## Task details
All of the listing should be transcribed exactly.
──────── Extracted data ────────
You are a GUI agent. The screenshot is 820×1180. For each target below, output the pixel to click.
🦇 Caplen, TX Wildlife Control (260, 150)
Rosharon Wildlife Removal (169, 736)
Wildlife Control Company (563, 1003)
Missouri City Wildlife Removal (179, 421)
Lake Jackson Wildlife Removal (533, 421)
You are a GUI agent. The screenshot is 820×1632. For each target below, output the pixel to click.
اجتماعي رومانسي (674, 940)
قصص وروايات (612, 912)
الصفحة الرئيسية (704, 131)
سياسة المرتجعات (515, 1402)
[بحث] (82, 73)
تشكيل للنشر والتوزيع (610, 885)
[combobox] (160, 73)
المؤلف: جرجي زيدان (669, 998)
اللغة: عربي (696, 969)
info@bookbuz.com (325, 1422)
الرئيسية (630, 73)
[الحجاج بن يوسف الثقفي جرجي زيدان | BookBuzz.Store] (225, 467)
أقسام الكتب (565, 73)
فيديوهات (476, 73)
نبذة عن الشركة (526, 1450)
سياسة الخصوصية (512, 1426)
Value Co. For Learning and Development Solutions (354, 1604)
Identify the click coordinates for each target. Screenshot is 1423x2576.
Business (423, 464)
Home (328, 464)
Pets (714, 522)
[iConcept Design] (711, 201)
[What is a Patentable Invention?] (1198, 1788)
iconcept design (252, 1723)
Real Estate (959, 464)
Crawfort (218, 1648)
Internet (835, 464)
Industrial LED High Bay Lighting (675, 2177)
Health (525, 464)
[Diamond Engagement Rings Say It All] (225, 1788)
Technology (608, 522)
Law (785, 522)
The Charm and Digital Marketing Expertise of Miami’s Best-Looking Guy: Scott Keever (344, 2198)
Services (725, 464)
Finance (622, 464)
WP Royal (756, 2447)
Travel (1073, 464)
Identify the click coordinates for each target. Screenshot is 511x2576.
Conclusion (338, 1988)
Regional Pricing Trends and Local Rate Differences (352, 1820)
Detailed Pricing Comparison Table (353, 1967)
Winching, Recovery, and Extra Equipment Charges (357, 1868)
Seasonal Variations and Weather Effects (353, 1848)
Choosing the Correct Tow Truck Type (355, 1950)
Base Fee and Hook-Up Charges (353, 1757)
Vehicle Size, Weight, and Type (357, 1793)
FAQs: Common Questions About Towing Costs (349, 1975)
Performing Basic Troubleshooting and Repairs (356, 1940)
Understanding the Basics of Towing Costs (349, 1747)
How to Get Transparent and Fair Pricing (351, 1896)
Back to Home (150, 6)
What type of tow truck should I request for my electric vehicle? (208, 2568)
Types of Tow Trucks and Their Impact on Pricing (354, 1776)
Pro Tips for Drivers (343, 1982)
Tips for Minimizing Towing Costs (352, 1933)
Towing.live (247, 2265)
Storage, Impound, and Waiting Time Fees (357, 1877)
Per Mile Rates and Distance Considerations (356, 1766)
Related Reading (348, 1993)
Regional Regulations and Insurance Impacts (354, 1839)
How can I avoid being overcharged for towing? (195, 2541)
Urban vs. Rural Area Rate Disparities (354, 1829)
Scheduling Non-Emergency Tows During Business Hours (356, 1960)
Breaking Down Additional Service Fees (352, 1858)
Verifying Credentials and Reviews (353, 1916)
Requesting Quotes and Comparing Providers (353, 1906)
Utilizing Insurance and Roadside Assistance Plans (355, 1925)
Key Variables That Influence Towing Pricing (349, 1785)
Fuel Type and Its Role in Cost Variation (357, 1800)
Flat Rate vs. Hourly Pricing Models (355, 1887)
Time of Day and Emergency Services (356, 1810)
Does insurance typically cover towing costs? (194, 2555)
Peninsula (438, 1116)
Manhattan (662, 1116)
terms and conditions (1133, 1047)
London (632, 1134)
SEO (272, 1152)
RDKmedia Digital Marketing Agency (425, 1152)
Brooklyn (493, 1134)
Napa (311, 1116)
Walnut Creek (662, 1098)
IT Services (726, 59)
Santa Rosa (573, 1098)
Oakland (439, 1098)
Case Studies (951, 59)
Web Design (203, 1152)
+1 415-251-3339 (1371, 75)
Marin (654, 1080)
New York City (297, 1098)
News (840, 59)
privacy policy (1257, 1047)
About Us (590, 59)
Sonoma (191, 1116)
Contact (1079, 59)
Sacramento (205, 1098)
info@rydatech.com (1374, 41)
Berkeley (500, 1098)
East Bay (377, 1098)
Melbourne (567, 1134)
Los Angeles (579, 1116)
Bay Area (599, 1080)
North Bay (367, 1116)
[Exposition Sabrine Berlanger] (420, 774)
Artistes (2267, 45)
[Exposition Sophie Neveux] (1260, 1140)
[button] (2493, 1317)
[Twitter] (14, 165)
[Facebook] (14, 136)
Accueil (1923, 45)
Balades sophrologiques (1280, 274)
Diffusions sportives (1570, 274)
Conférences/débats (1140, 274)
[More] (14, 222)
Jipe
────────
## Result of the exercise
You are a GUI agent. The screenshot is 820×1180. For each target below, output the pixel to click.
🦇 Caplen, TX Wildlife Control (260, 150)
Rosharon Wildlife Removal (169, 736)
Wildlife Control Company (563, 1003)
Missouri City Wildlife Removal (179, 421)
Lake Jackson Wildlife Removal (533, 421)
You are a GUI agent. The screenshot is 820×1632. For each target below, output the pixel to click.
اجتماعي رومانسي (674, 940)
قصص وروايات (612, 912)
الصفحة الرئيسية (704, 131)
سياسة المرتجعات (515, 1402)
[بحث] (82, 73)
تشكيل للنشر والتوزيع (610, 885)
[combobox] (160, 73)
المؤلف: جرجي زيدان (669, 998)
اللغة: عربي (696, 969)
info@bookbuz.com (325, 1422)
الرئيسية (630, 73)
[الحجاج بن يوسف الثقفي جرجي زيدان | BookBuzz.Store] (225, 467)
أقسام الكتب (565, 73)
فيديوهات (476, 73)
نبذة عن الشركة (526, 1450)
سياسة الخصوصية (512, 1426)
Value Co. For Learning and Development Solutions (354, 1604)
Identify the click coordinates for each target. Screenshot is 1423x2576.
Business (423, 464)
Home (328, 464)
Pets (714, 522)
[iConcept Design] (711, 201)
[What is a Patentable Invention?] (1198, 1788)
iconcept design (252, 1723)
Real Estate (959, 464)
Crawfort (218, 1648)
Internet (835, 464)
Industrial LED High Bay Lighting (675, 2177)
Health (525, 464)
[Diamond Engagement Rings Say It All] (225, 1788)
Technology (608, 522)
Law (785, 522)
The Charm and Digital Marketing Expertise of Miami’s Best-Looking Guy: Scott Keever (344, 2198)
Services (725, 464)
Finance (622, 464)
WP Royal (756, 2447)
Travel (1073, 464)
Identify the click coordinates for each target. Screenshot is 511x2576.
Conclusion (338, 1988)
Regional Pricing Trends and Local Rate Differences (352, 1820)
Detailed Pricing Comparison Table (353, 1967)
Winching, Recovery, and Extra Equipment Charges (357, 1868)
Seasonal Variations and Weather Effects (353, 1848)
Choosing the Correct Tow Truck Type (355, 1950)
Base Fee and Hook-Up Charges (353, 1757)
Vehicle Size, Weight, and Type (357, 1793)
FAQs: Common Questions About Towing Costs (349, 1975)
Performing Basic Troubleshooting and Repairs (356, 1940)
Understanding the Basics of Towing Costs (349, 1747)
How to Get Transparent and Fair Pricing (351, 1896)
Back to Home (150, 6)
What type of tow truck should I request for my electric vehicle? (208, 2568)
Types of Tow Trucks and Their Impact on Pricing (354, 1776)
Pro Tips for Drivers (343, 1982)
Tips for Minimizing Towing Costs (352, 1933)
Towing.live (247, 2265)
Storage, Impound, and Waiting Time Fees (357, 1877)
Per Mile Rates and Distance Considerations (356, 1766)
Related Reading (348, 1993)
Regional Regulations and Insurance Impacts (354, 1839)
How can I avoid being overcharged for towing? (195, 2541)
Urban vs. Rural Area Rate Disparities (354, 1829)
Scheduling Non-Emergency Tows During Business Hours (356, 1960)
Breaking Down Additional Service Fees (352, 1858)
Verifying Credentials and Reviews (353, 1916)
Requesting Quotes and Comparing Providers (353, 1906)
Utilizing Insurance and Roadside Assistance Plans (355, 1925)
Key Variables That Influence Towing Pricing (349, 1785)
Fuel Type and Its Role in Cost Variation (357, 1800)
Flat Rate vs. Hourly Pricing Models (355, 1887)
Time of Day and Emergency Services (356, 1810)
Does insurance typically cover towing costs? (194, 2555)
Peninsula (438, 1116)
Manhattan (662, 1116)
terms and conditions (1133, 1047)
London (632, 1134)
SEO (272, 1152)
RDKmedia Digital Marketing Agency (425, 1152)
Brooklyn (493, 1134)
Napa (311, 1116)
Walnut Creek (662, 1098)
IT Services (726, 59)
Santa Rosa (573, 1098)
Oakland (439, 1098)
Case Studies (951, 59)
Web Design (203, 1152)
+1 415-251-3339 (1371, 75)
Marin (654, 1080)
New York City (297, 1098)
News (840, 59)
privacy policy (1257, 1047)
About Us (590, 59)
Sonoma (191, 1116)
Contact (1079, 59)
Sacramento (205, 1098)
info@rydatech.com (1374, 41)
Berkeley (500, 1098)
East Bay (377, 1098)
Melbourne (567, 1134)
Los Angeles (579, 1116)
Bay Area (599, 1080)
North Bay (367, 1116)
[Exposition Sabrine Berlanger] (420, 774)
Artistes (2267, 45)
[Exposition Sophie Neveux] (1260, 1140)
[button] (2493, 1317)
[Twitter] (14, 165)
[Facebook] (14, 136)
Accueil (1923, 45)
Balades sophrologiques (1280, 274)
Diffusions sportives (1570, 274)
Conférences/débats (1140, 274)
[More] (14, 222)
Jipe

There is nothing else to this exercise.